Former player, manager and scout gave much to the game during his 53-year career

As word of the passing of longtime player, manager and scout Jim Fregosi spread across baseball Spring Training camps Friday morning, teams from both leagues offered their thoughts on the man who spent more than 50 years in the game.

"I was deeply saddened to learn of the passing of Jim Fregosi, who contributed to the success of our clubs for 53 years as an All-Star player with the Angels, a pennant-winning manager with the Phillies, a trusted scout with the Braves and many other capacities," Commissioner Bud Selig said in a statement. "The outpouring of support in recent days illustrates the vast respect that Jim earned in a great baseball life.

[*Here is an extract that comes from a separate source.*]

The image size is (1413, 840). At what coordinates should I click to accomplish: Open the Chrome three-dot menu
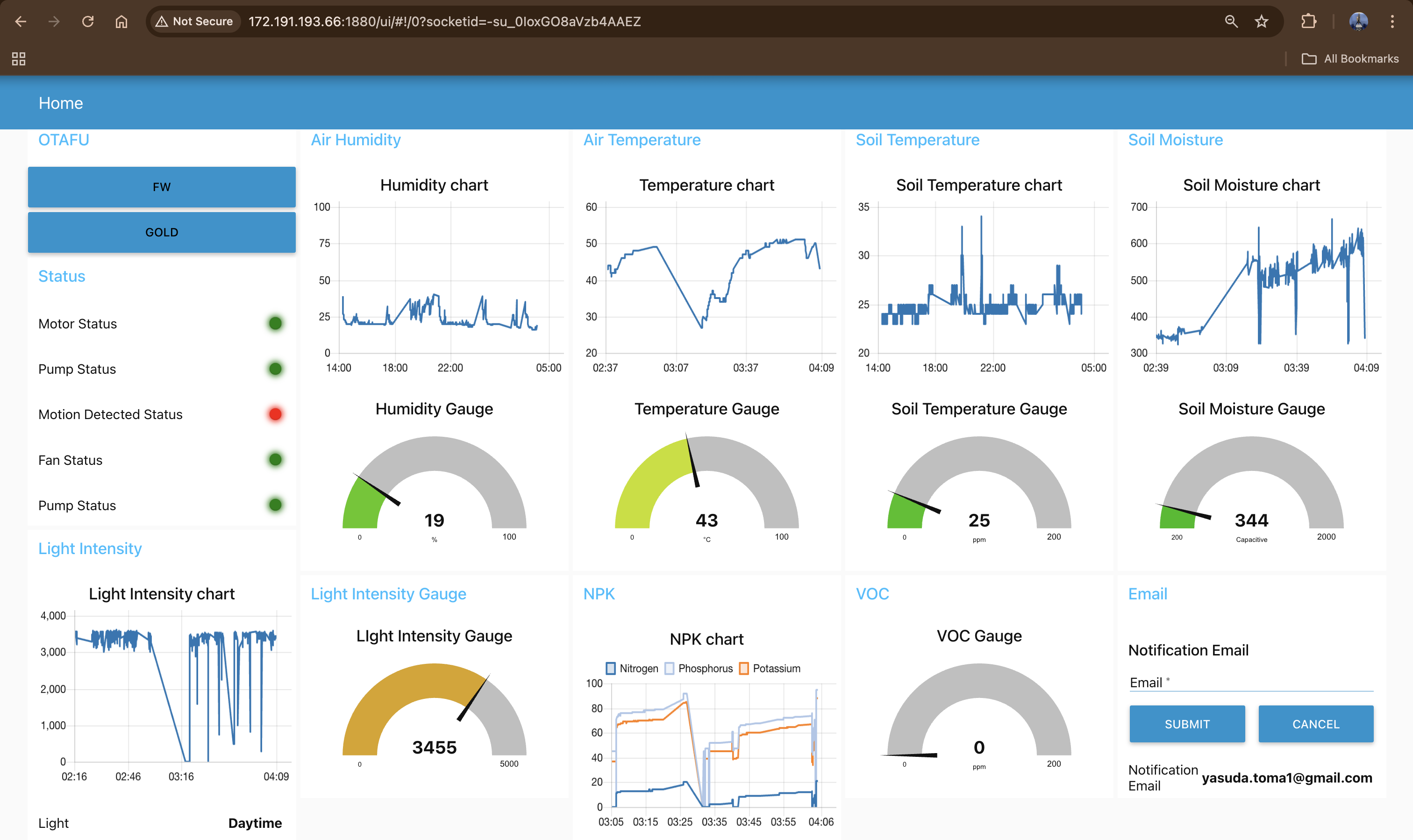click(1392, 21)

The many clubs that he touched are in mourning today."

Fregosi, who died Friday at the age of 71 following multiple strokes that he suffered during a Major League Baseball alumni cruise six days ago, began his pro baseball career when he was signed by the Red Sox as an amateur free agent in 1960. He spent 11 of his 18 playing years in baseball with the Angels' organization, while also making stops with the Rangers, Mets and Pirates. He was elected to six All-Star teams in seven seasons from 1964-70 while with the Angels.

"His honesty, his loyalty, his passion for the game," former teammate Bobby Knoop said of what made Fregosi stand out. "He didn't have any tattoos, but he'd cover your back."

After retiring from playing following the 1978 season, Fregosi immediately took the helm of the Angels and guided the team to a second-place finish in the American League West. They won the division the following year, and he managed the team through 1981.

"We all take it hard," Angels manager Mike Scioscia said. "He not only put our organization on the map with the [division] championship in '79, but planted a lot of seeds that are still alive and well in our organization about the way the game should be played. He's a great baseball man and an even better person. We're definitely gonna miss him."

Fregosi managed the White Sox from 1986-88, the Phillies from 1991-96 (winning the National League pennant with the memorable 1993 club) and the Blue Jays from 1999-2000.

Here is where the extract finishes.